The story based on the acclaimed novel and pulitzer prize winning play concerns a teenaged boy Albert, who is separated from his horse with the arrival of World War 1 and ultimately enlists in the hopes of both serving his country and reuniting with his equine best friend.  Although this makes it sound impossibly maudlin, this is vintage Spielberg filled with un-jaded optimism, sincerity and imagination.  The fact that it works is a testament to his supreme artistry.  The movie itself is an affirmation of the classic Eisensteinian theory of montage, which states that two disparate pieces of film can give birth to a powerful idea when they are put together in appropriate sequence.  Nobody can so blatantly play to the heart-strings and get away with it like Spielberg for the simple reason that the details ring true.  War Horse doesn't illustrate the horrors of war the way Saving Private Ryan does, nor does it attempt to reduce war to adventure film heroics like the Indiana Jones films.

War Horse approaches the surreal and fantastical aspects of war from the point of view of an inhuman being; a point of view which is alternately humbling, disorienting and disquieting as the horse changes sides (its gifts appropriated by both the Allied and Axis powers).  The fact that individuals on all sides have the empathy to recognize the value of the horse's life and to care for it it is one of the film's many inspirations.  It is indeed bold to tell a story so hopeful and unabashedly sentimental in an age of such pervasive irony and intellectual posturing, but Spielberg pulls it off because he believes in what he's saying and he is remarkably clear-minded in the telling.

The movie unites two of the central themes in Spielberg: the wonder of communication between humans and non-humans and the clash between blind hope and worldly obstacles.  In doing so, Spielberg dares us to accept the quaint idea that each and every living being (including the horse) understands the intrinsic value of a life.  Spielberg is a believer in hope as he has demonstrated countless times.  In War Horse hope is pure.  It is instantly felt when Albert first succeeds in passing a plough harness from around his own neck to that of his horse.  Hope is embodied by the horse himself as he is rescued and cared for by his various benefactors, wisely navigating their various loyalties.  Hope is embodied by the scene in which the wounded horse lies docile as he is rescued from a tangle of barbed wire by an English and German soldier working together.

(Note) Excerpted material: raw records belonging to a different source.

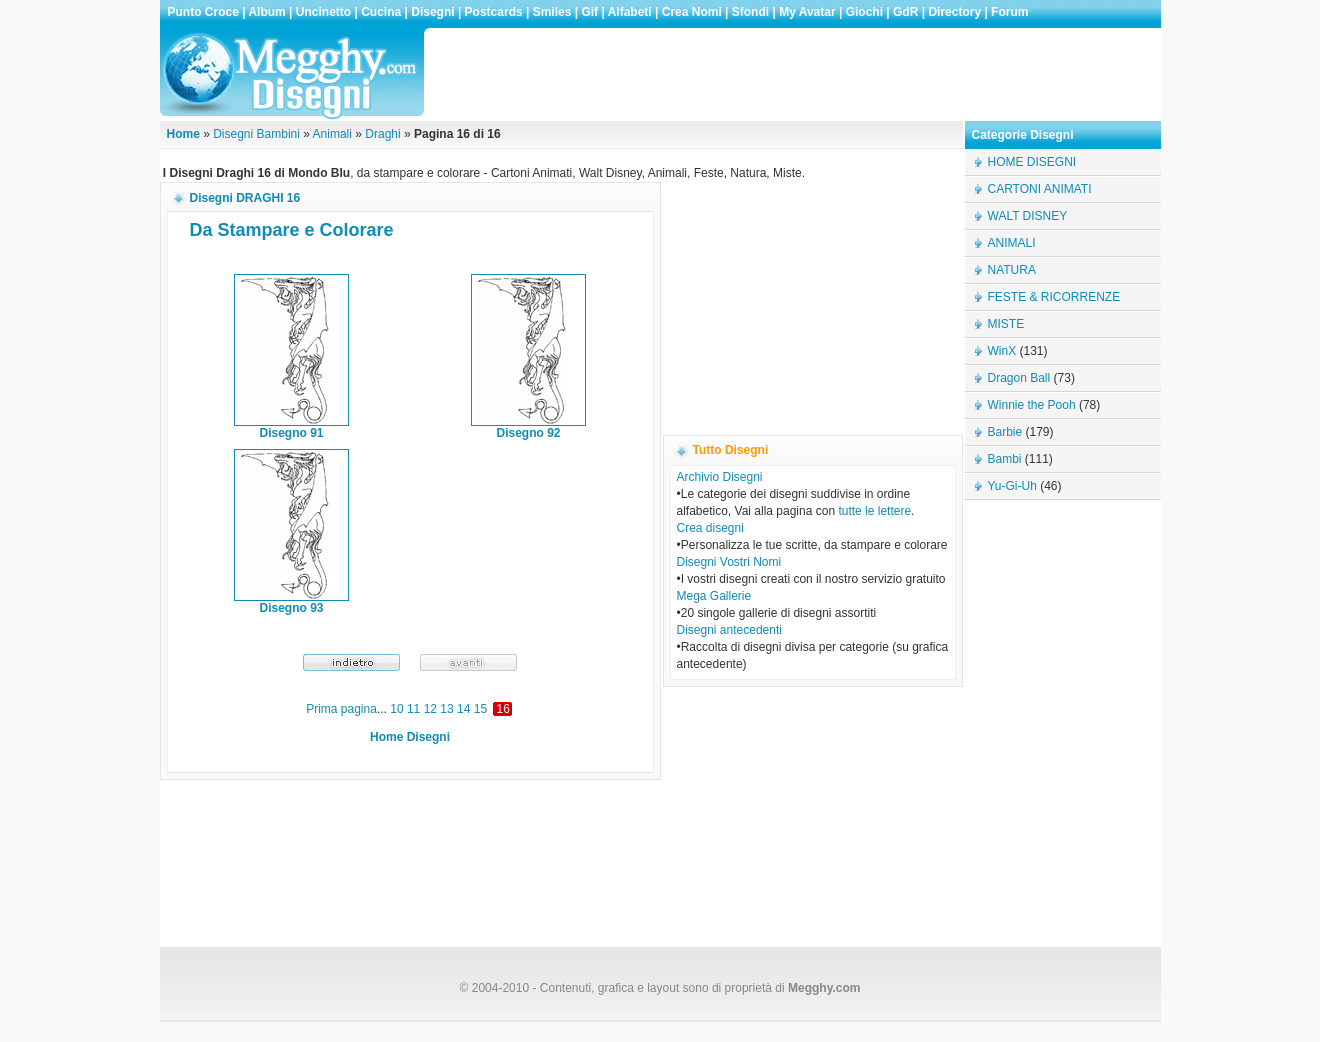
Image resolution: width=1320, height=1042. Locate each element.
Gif (589, 12)
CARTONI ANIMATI (1040, 189)
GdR (905, 12)
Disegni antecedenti (729, 630)
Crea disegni (710, 528)
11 (413, 709)
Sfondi (750, 12)
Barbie (1005, 432)
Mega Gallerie (714, 596)
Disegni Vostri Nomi (729, 562)
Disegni (432, 12)
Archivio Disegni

Technically, the movie is without peer this year.  The images are photographed with astonishing beauty and the use of sound is subtle and immersive.   In evoking the classic films of John Ford and Victor Fleming, War Horse transports the willing and uncynical to a place no brighter than our own where we follow characters who are perhaps more idealistic than we commonly find in our daily lives.  Although the picture is sometimes externally implausible, it achieves a measure of truth through the honest interplay of the characters and the actors who portray them.  Spielberg is a master of the epic because of his ability to contrast such a sweeping backdrop against a keenly observed succession of intimate gestures.  The movie is unashamedly sentimental but I've never believed that sentiment should be a bad thing so long as it is true.  War Horse is one of the best pictures of the year.